Condições como incontinências, dores nas relações sexuais, infertilidade e depressão podem surgir tardiamente e são negligenciadas.
Complicações que afetam a saúde das mulheres, como incontinência urinária ou fecal, dores nas relações sexuais, infertilidade secundária, ansiedade e depressão, podem surgir meses e até anos após o parto, atingindo até um terço delas e permanecendo sem diagnóstico ou tratamento adequados, conforme apontado por um estudo publicado no The Lancet.
Nas últimas décadas, foram realizados esforços para reduzir a mortalidade materna, com ações para prevenir e tratar precocemente quadros como hemorragias, problemas hipertensivos e sepse. No entanto, as complicações a médio e longo prazo, que costumam surgir tardiamente causando grande sofrimento físico e emocional, ficaram mais negligenciadas.
Devido a esse cenário, os autores realizaram um levantamento de estudos sobre problemas que costumam surgir após seis semanas do parto, período em que a mulher deixa de ser acompanhada de forma tão próxima.
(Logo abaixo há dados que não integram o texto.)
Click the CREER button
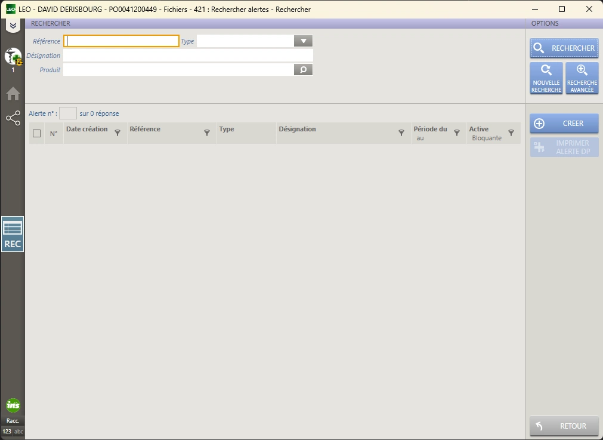The width and height of the screenshot is (603, 440). coord(564,124)
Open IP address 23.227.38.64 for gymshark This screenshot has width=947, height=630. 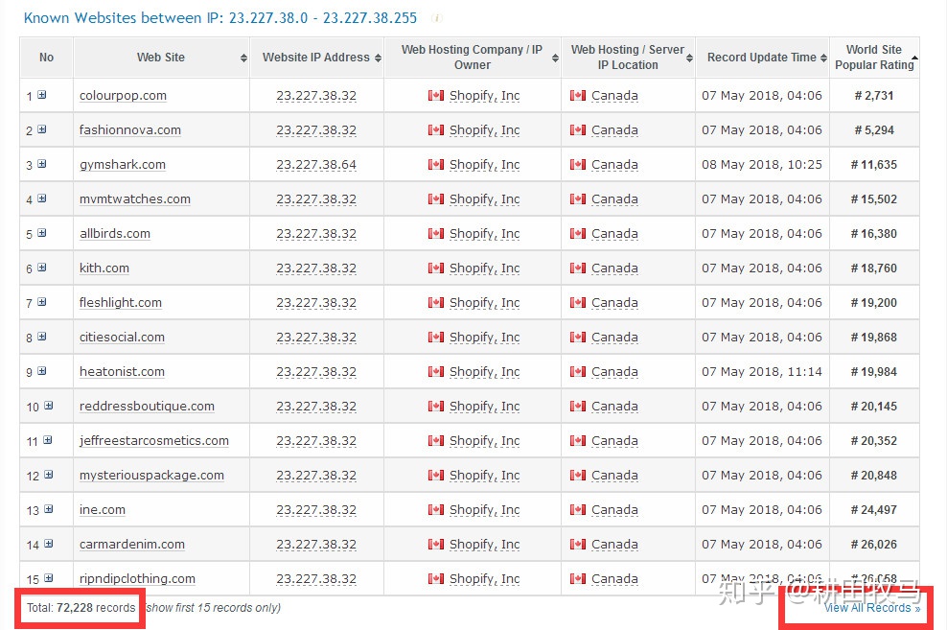tap(316, 165)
Eles constataram a falta de dados e de diretrizes sobre o assunto, especialmente em países pobres.
Dentre os resultados encontrados, destaca-se que 35% das mulheres enfrentam dores nas relações sexuais e 32% relatam dores nas costas. A incontinência fecal afeta 19%, mesma taxa das que lidam com infertilidade secundária (quando uma mulher que já teve filhos encontra dificuldades para gestar novamente). Já a incontinência urinária pode atingir 31%, e os índices de ansiedade e depressão podem chegar a 24% e 17%, respectivamente. Outros problemas que também surgem, embora menos frequentemente, e incluem prolapso de órgãos pélvicos, disfunções da tireoide, danos aos nervos e cardiomiopatia (inflamação no músculo cardíaco).
Essas condições podem afetar o dia a dia de qualquer mulher, independentemente da idade e do tipo de parto. Algumas podem ser causadas por traumas na hora do nascimento, outras decorrem das próprias mudanças do organismo em função da gestação, que afetam diversas estruturas, como os ligamentos do assoalho pélvico, entre outras.
Segundo especialistas, essas mães acabam sendo negligenciadas por vários motivos, sendo um deles a complexidade dessas condições de origem multifatorial. Nem sempre a correlação com a gestação é óbvia. O ginecologista e obstetra Mariano Tamura, do Hospital Israelita Albert Einstein, diz que há falta de equipes de saúde suficientemente treinadas e, também, que as unidades de saúde acabam se concentrando na gravidez e no período de 42 dias após o parto.
Há, ainda, um outro fator apontado pelo ginecologista e obstetra Rubens Gonçalves Filho, do Hospital Israelita Albert Einstein: “as mulheres crescem ouvindo que algumas dores relacionadas ao parto ou pós-parto fazem parte da vida e, por isso, muitas vezes não se queixam”. “Também pode acontecer de, ao se queixarem, ouvirem das pessoas que é normal e deixar de procurar ajuda”, completa.
Daí a importância de reconhecer esses problemas e do cuidado durante a gestação para detectar e prevenir essas complicações, com uma orientação pré-natal rígida, explica Gonçalves Filho: “ainda assim, nem todas podem ser previstas, por isso uma boa assistência é fundamental.” Também é essencial, segundo o especialista, a estruturação do sistema de saúde e o treinamento dos profissionais para reconhecer os casos que requerem mais atenção e garantir o acesso das mulheres ao sistema.
Os autores da pesquisa destacam a necessidade de mais estudos e diretrizes para abordar essas condições, especialmente em países mais pobres. Para eles, é crucial adotar uma abordagem abrangente que não se concentre apenas nas causas imediatas, mas também considere as raízes sociais e econômicas, incluindo aspectos como nutrição e saneamento.